Pace Asks "Are We Beyond Ready to be Ready?"

COLORADO SPRINGS, Colo. (Apr. 12, 2011) — Speaking today at the Space Foundation’s Cyber 1.1 event, Gen. Peter Pace, USMC (Retired), asked the question: “Are We Beyond Ready to be Ready?”

According to Pace, in comparison with the U.S. predominance in kinetic forms of warfare, the U.S. possesses no particularly strong edge compared to other nations around the world. “Our national vulnerability in both the private and public sector is deep, from banking and stock markets on the one hand to the F-22 and Blue Force Tracker on the other,” he said. “The basic problem is that each time we create a new, more effective and more efficient system, we rely more and more heavily on computers and data, and are therefore increasingly vulnerable to cyber threats.”

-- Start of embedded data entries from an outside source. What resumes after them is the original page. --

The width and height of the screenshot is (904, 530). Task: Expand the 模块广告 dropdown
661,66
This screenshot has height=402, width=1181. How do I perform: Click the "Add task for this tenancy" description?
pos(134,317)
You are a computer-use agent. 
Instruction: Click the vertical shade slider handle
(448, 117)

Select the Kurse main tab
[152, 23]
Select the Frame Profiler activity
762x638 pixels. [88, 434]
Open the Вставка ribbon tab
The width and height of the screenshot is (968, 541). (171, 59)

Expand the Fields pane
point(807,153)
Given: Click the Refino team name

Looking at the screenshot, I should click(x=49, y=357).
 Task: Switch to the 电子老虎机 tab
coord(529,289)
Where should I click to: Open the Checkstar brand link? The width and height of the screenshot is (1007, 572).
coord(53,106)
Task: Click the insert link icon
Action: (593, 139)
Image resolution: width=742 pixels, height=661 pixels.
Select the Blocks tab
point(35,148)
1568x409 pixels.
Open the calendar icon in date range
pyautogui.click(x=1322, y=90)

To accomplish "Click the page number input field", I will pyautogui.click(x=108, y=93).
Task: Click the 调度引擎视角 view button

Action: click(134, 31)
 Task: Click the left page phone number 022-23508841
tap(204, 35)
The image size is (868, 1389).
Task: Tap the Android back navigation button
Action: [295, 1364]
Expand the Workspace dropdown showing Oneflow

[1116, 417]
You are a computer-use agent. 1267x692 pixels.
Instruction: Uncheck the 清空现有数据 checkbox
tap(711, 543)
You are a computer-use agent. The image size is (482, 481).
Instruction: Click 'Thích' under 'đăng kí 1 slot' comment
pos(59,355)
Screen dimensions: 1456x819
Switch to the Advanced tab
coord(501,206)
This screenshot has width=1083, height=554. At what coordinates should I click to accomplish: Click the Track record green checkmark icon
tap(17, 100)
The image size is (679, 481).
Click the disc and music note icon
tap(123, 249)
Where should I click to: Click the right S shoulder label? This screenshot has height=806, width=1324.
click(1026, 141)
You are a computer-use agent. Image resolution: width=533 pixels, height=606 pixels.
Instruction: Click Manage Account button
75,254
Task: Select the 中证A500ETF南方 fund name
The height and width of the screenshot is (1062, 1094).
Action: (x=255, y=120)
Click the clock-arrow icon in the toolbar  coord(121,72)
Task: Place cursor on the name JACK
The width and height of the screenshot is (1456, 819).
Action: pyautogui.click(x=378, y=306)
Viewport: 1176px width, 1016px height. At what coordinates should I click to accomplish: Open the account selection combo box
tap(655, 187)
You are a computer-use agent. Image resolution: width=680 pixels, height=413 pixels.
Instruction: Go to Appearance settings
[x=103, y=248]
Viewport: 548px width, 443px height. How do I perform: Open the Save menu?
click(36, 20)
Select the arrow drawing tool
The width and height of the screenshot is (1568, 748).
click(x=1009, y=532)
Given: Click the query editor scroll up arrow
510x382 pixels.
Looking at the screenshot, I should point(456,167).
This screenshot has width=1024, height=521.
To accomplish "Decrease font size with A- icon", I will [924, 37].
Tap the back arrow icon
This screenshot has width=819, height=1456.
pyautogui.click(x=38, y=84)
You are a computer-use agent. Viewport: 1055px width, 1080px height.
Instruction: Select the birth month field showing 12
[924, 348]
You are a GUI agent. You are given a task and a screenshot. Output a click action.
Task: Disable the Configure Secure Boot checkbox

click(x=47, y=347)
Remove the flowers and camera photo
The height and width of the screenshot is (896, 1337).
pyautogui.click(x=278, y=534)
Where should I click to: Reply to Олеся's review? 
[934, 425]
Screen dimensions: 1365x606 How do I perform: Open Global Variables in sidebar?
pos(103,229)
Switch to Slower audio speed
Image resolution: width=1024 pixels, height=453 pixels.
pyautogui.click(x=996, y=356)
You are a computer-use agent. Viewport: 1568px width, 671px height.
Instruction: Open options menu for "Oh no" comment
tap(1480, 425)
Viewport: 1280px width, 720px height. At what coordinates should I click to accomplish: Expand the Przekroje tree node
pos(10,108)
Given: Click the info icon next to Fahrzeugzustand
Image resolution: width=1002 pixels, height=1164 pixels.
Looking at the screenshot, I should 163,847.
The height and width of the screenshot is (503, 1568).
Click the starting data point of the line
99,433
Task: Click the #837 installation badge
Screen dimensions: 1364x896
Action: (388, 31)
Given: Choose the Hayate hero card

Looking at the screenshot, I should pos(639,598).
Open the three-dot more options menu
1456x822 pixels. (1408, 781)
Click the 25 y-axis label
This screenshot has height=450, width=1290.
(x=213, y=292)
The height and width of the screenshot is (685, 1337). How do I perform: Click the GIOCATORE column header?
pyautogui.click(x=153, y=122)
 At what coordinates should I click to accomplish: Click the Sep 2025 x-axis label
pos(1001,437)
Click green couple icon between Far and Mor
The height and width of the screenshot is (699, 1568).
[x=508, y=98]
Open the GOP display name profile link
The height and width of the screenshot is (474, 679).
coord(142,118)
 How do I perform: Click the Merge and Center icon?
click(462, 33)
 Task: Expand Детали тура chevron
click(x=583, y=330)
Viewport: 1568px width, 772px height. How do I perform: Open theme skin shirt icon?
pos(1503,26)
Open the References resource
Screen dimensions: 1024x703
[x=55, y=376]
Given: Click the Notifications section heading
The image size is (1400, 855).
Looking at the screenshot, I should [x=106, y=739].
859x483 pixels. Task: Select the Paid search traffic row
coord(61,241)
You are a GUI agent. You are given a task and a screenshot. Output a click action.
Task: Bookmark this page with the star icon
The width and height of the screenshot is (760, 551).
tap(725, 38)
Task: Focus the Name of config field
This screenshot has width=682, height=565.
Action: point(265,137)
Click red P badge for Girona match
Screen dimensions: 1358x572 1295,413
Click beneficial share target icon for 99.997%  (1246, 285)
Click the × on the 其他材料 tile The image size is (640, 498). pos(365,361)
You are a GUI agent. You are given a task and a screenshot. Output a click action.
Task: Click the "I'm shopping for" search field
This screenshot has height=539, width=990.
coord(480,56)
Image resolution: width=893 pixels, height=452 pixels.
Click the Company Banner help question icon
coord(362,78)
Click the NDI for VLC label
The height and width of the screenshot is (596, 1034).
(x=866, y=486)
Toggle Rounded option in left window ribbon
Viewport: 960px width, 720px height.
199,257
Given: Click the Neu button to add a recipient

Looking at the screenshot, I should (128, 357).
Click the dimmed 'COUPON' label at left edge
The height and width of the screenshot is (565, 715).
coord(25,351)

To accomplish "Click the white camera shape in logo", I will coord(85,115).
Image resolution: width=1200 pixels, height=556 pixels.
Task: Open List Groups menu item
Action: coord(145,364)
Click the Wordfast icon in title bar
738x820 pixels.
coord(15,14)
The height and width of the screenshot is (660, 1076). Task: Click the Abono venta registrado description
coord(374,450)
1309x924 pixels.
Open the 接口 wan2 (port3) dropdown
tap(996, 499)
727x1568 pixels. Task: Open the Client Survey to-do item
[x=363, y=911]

Pace said the emergence of threats and conflict in the cyber domain will change the relationship between have- and have-not states as profoundly as the development of nuclear weapons once did. He said most state level actions have, so far, been deterred or self-deterred, but that within 10 years, other actors, such as state-condoned players, will develop a significant capability, the likes of which are only available to national actors today. An example he cited was North Korea’s 2009 rental of a bot net with some 200-300 million computers to swamp South Korean and some U.S. servers. “Generally,” he said. “Evidence to date suggests that smaller actors who develop a capability to conduct more significant and damaging attacks almost invariably chose to use that capability.”

In addressing this threat, Pace said the U.S. must note that there are a limited number of brilliant minds in any country. Therefore, he suggested avoiding diluting this capacity through needless repetition of efforts, such as creating a domestic NSA. “We may find it quite necessary to be able to repurpose exceptional talent in new ways, such as the application of military cybersecurity capabilities to domestic issues, even if that necessitates changes in the ways we think about the use of military capacity in a routine, domestic context,” he said. “In focusing our national efforts to tackle both private and public sector risks, policy tools can be used to prompt the private sector to improve its capabilities and to require companies to implement more robust basic security measures.”

On a strategic level, Pace said the national decision-making process cannot move with sufficient agility to effectively respond to cyber threats. “One thing that will be critical here, and in private companies, is the development of better forensic tools to detect when an unauthorized change has been made, and allow us to roll back our data to ‘clean’ status,” he said, “From there, we can start to act more proactively in preventing threats, and eventually develop the tools for effective attribution of cyber attacks, which is critical to developing our responses and defenses to cyber attacks.”

In closing, Pace returned to the question of whether or not we are beyond “Ready to be Ready”, and noted that we are very late indeed. “While we are quite capable in carrying out cyber attacks, we remain hugely vulnerable.”

Pace is president & chief executive officer, SM&A Strategic Advisors, and former chairman of the Joint Chiefs of Staff.